Briggs a stat man at GOP Club
Concord Farragut Republican Club members heard encouraging state statistics from 7th District state Sen. Dr. Richard Briggs [R-Knox County/Farragut].
“We balance our budgets every year, and that’s something some of the states don’t do,” Briggs said as the club’s featured speaker during its monthly first-Thursday meeting in Knox County Sheriff’s Office’s West precinct Sept. 7.
General Assembly also did away with the Death Tax, cut the Hall Tax 4 percent, the Food Tax 1 percent and cut the Franchise and Excise Tax, making Tennessee competitive in attracting industries, he said.
“We’re going to completely eliminate the Hall Tax over the next few years,” Briggs said. “We cut it 1 percent last year and 4 percent this year.”
“That really is a fair way to do it,” said Farragut Alderman Louise Povlin, a meeting attendee.
“Tennessee has the lowest unemployment rate ever recorded in the history of Tennessee since we have been working here,” Briggs said.
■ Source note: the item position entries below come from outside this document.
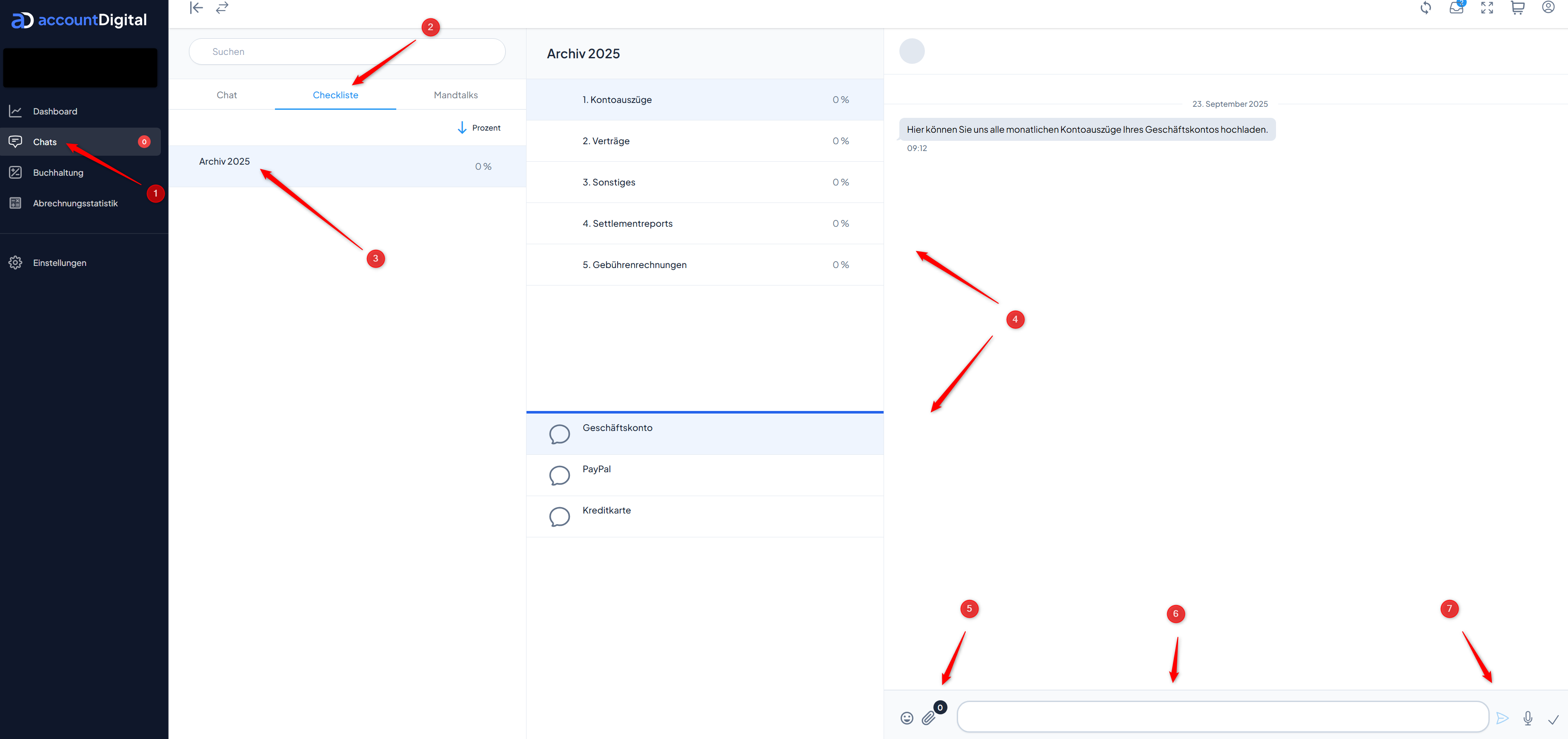Switch to the Chat tab
Image resolution: width=1568 pixels, height=739 pixels.
[x=226, y=95]
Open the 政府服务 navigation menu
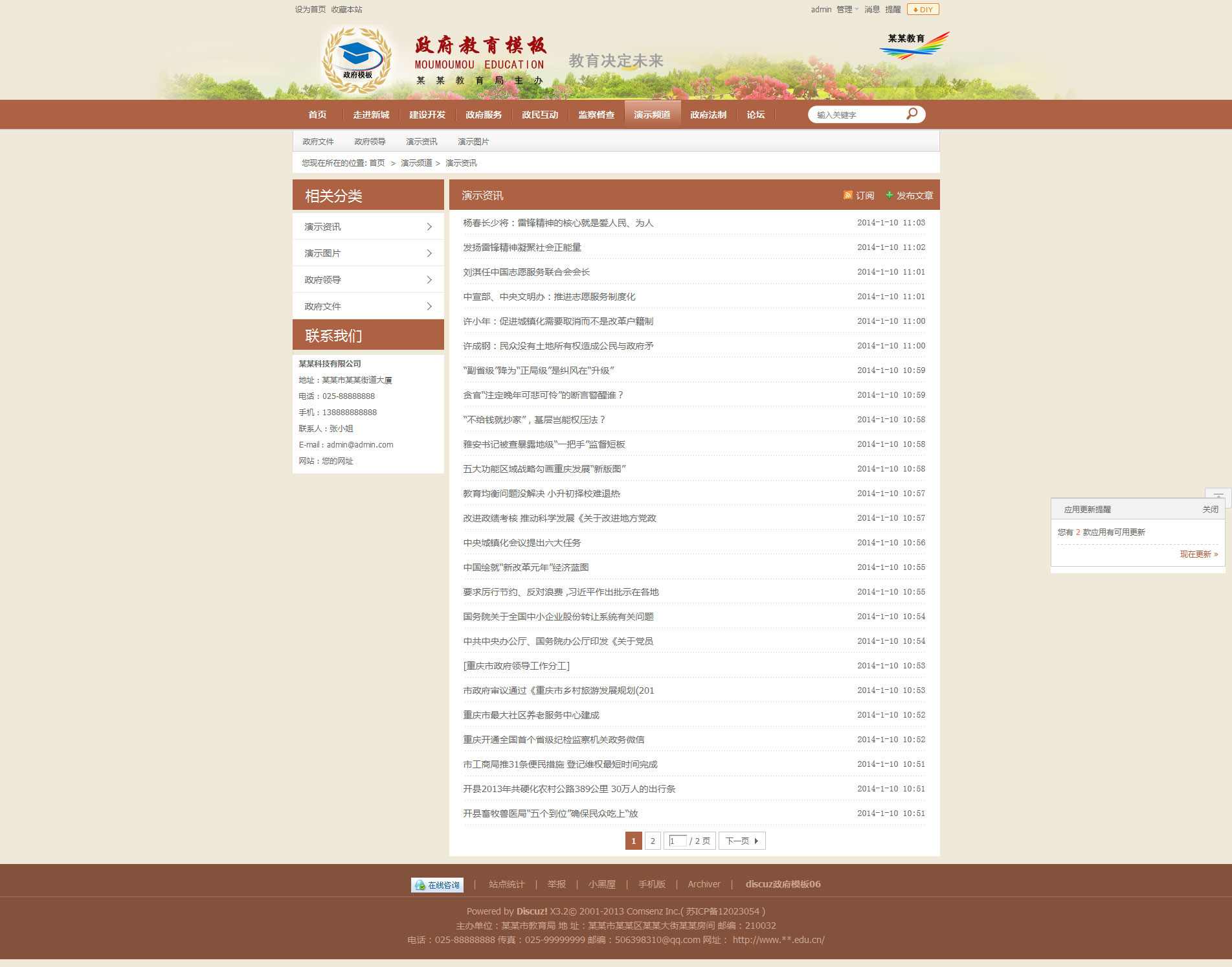The height and width of the screenshot is (967, 1232). 484,115
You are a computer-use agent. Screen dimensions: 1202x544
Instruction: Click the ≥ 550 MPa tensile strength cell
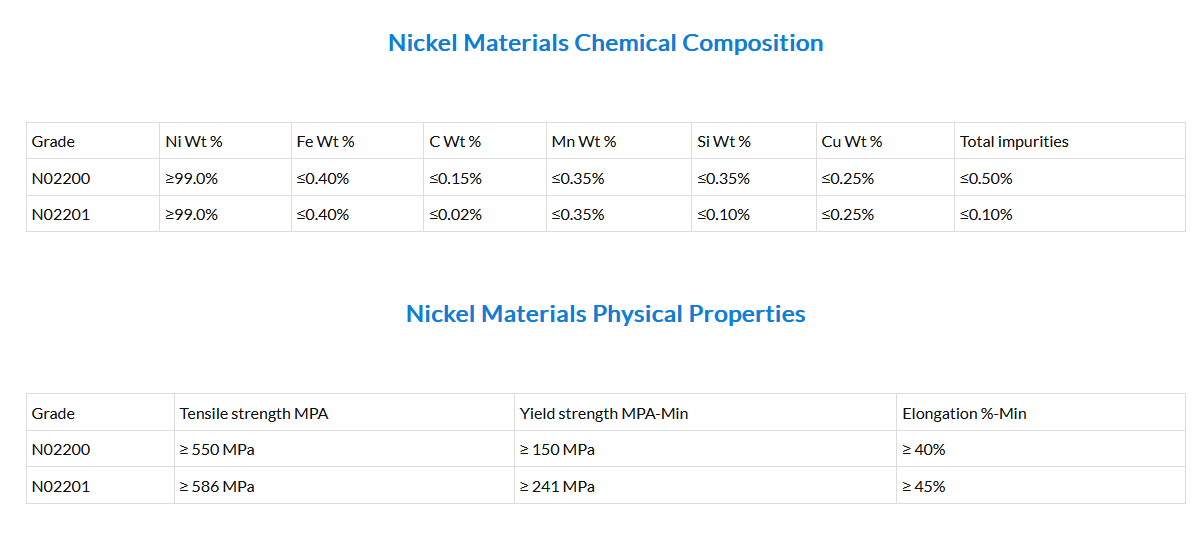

Briggs said Tennessee has the lowest debt per person of any state in the country, around $900 per person.
“Part of that reason is we are a pay-as-you-go state for our roads,” he said.
The state also has increased its rainy-day fund to around $800 million, Briggs added.
Additionally, he said the state had a revenue surplus from last fiscal year, giving the state $1 billion in reserves.
“This year, we had nearly $2 billion of excess,” Briggs added, but noted that $1 billion was one-time monies.
In education, “We’re the fastest improving state in the country,” Briggs said. “I believe in 2008 or so, we were 47th. I said [then], ‘thank God for Mississippi and Louisiana or we would be dead last.’”
However, Briggs said he is hearing from businesses that can’t hire people because they are failing drug tests, mostly for marijuana and opioids.
The crisis also is affecting education: when babies born with opioid dependence become kindergartners, they are found to have developmental and behavioral deficiencies, which special education departments aren’t equipped to handle, he said.
“This has become such a huge problem that President Donald Trump has declared a state of emergency,” Briggs said.